15-deoxyspergualin (DSG; Gusperimus) shows immunosuppressive activity both in vitro and in vivo, affecting B-lymphocyte, T-lymphocyte and macrophage/monocyte function. In rodents and human cell systems, DSG shows a dose-dependent inhibition of primary and secondary responses to T-, B- and antigen-presenting cell dependent reactions. It has been demonstrated that DSG binds with high affinity to heat shock protein c (hsc) 73. DSG also blocks nuclear translocation of NF-κB in a pre-B-cell line, thereby affecting NF-κB-driven transcription of the kappa light chain. Finally, Nishimura et al. reported that DSG inhibits desoxyhypusine synthase, the first enzyme in the formation of active eukaryotic translation initiation factor 5A. This factor is important for the stabilization of certain mRNA transcripts (TNF-α and others).

The immunosuppressive properties of DSG have been demonstrated in preclinical animal studies including SLE models. In humans with glucocorticoid-resistant kidney transplant rejection, DSG shows the same efficacy rate as the strongly T-cell depleting anti-CD3 monoclonal antibody. DSG has been licensed in Japan for acute renal allograft rejection since 1994. In 2003, an open clinical trial successfully tested DSG in patients with persistent ANCA-associated vasculitis. Adverse events (AE) were common but rarely led to treatment discontinuation. Against this background, DSG was granted an orphan drug status for the treatment of Wegener's granulomatosis by the European Medicines Agency (EMA).

As DSG induces a reversible maturation block of granulocytes, it needs to be administered in cycles with intermittent wash-out periods. In the previous studies, it was concluded that the degree of the clinical response does not correlate to the severity or duration of leukopenia elicited in the individual patient. This was an important influence on the protocol for our current SLE study: for safety reasons, we shortened the treatment intervals and started with lower dosages, as SLE patients are more prone to leuko- and lymphocytopenia than patients with Wegener's granulomatosis. In human studies on cancer treatment, in contrast, DSG was applied intravenously at much higher dosages and was still generally well tolerated. The study presented here was also encouraged by beneficial results achieved when three patients with active LN were treated with DSG using the same protocol as used here. All three patients had been treated with various immunosuppressives including cyclophosphamide; after informed consent, we started treating with DSG along with corticosteroids, which could be gradually reduced within the first cycles. Indicators of response were a decrease of proteinuria, hematuria and an improvement in the serological parameters of lupus activity.

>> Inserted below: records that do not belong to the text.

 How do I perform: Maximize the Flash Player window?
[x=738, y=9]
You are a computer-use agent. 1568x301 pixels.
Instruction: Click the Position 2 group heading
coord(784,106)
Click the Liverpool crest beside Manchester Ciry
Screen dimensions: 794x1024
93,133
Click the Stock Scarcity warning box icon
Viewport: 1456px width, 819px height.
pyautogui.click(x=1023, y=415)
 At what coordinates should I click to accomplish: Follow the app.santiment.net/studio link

Thus, based on the favourable toxicity profile of DSG, the limited number of immunosuppressants available for the treatment of aggressive SLE, the sometimes considerable side effects of cyclophosphamide as the best evaluated immunosuppressant for treatment of aggressive SLE, the good efficacy and safety data for DSG in the treatment of Wegener's granulomatosis, and the favourable data from the three previously mentioned patients with LN, we initiated this multicenter open phase I/II trial of DSG in the treatment of refractory LN.